A Brief - Brief! - Diversion Into the Labyrinth

There’s a little bit of Chartres Cathedral near my house - at least there's a labyrinth in Boston College that takes its pattern from that 13th century masterpiece.  I step into the Memorial Labyrinth during some of my late night walks if I head in the direction of BC. When I first started walking it, our first winter here, I always rushed because I was cold. Gloved-hands-tucked-under-arms, breath-clouding-the-snow-filled-air cold.  I'd approach the Labyrinth, take that first step, and then hurry to get it done - left, hurry, quick pivot right, hurry, pivot left, hurry.

But pretty soon, the magic of the labyrinth cast its spell. It forced me to slow down. To consider my steps. And when I say magic, that’s what I mean. I’m sure the designer of the labyrinth at Chartres wouldn’t appreciate my use of the term. He would prefer that my walk through his labyrinth elicit prayerful meditation.  And, actually, it's hard for me, walking Boston College late at night, not to think of God, of religion, of two thousand years of history. I mean, I always pass Mary, just on the other side of the beautiful Burns Library.
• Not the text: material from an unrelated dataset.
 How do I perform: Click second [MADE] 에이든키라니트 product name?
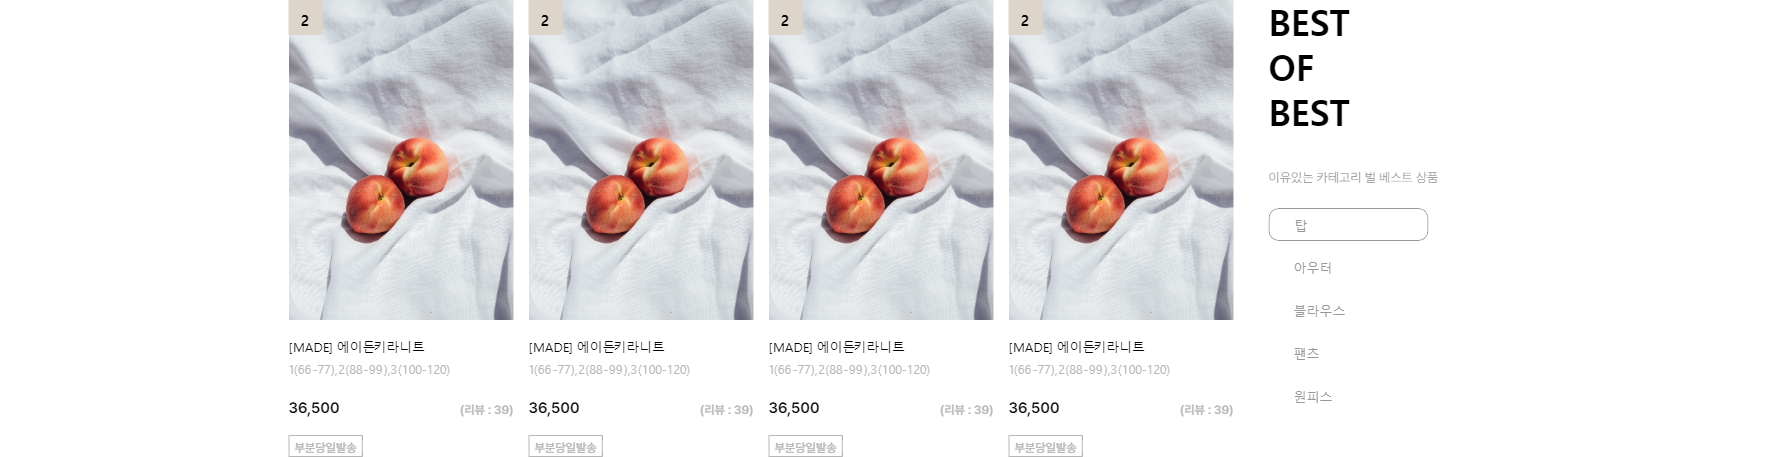point(597,347)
Sometimes she's unadorned--

--sometimes not--

--but she's always there.  As are the gothic structures - those fabulous libraries - as are the borrowings from famous cathedrals, as are the crosses.  All beautiful, all reminders of BC's Jesuit founders.  But for me, sometimes, they all haze together into an indefinite backdrop to a quiet late-night walk interrupted by the occasional laugh of a group of students headed back to their rooms.

But when I slow down, inside the labyrinth, it's hard not to fall into a meditation - a reverie - as the maze asserts itself.  Sometimes my meditations are somber, sometimes they can be ecstatic, rapturous. And there? Right there? Using loaded terms like ecstasy and rapture? Maybe what I’m feeling is exactly what was intended, maybe the magic I feel, walking so close to the towering, gorgeous and gothic Burns Library, is more religious than not. Certainly I’ve had my share of personal revelations on these walks, and certainly the labyrinth has helped my thoughts to both lose and regain focus.
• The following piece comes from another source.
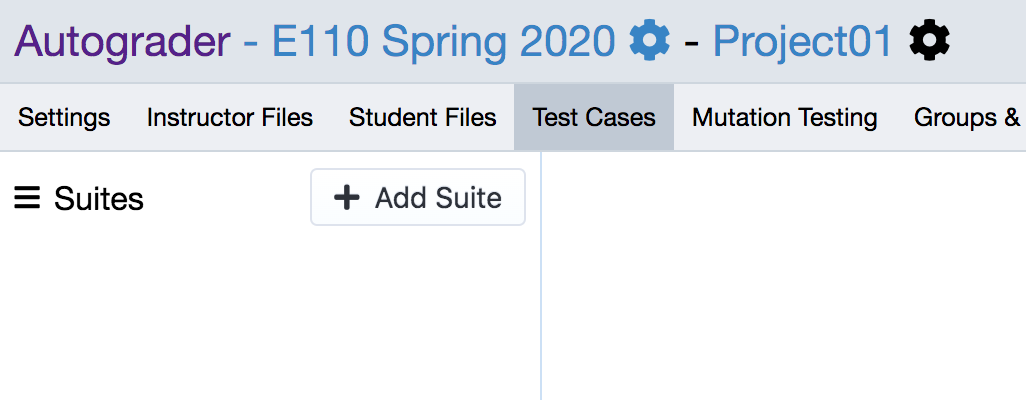Open course settings via blue gear icon

click(x=649, y=41)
I wish I had a point. But I don’t. I’m just going to head on home. It’s cooling down.

Not what we would call cold, not after a springlike few days here in Boston. So it’s not exactly toddy weather, but too cool for a proper cocktail, so I'll probably land somewhere in between and pour myself a whisky, neat. Nothing fancy, maybe a little Johnnie Walker.  Then I'll think some more on these times, on the books unwritten, on new friends being made, and the pile of unread novels that beckons.

I'll get back to mixing, soon.  Maybe tomorrow.  But for now, just a quiet Sunday night outside Boston, walking a labyrinth with seven centuries of memories inside, illuminated by the infrequent sweep of headlights, but mostly dark, mostly shadows.  Cheers.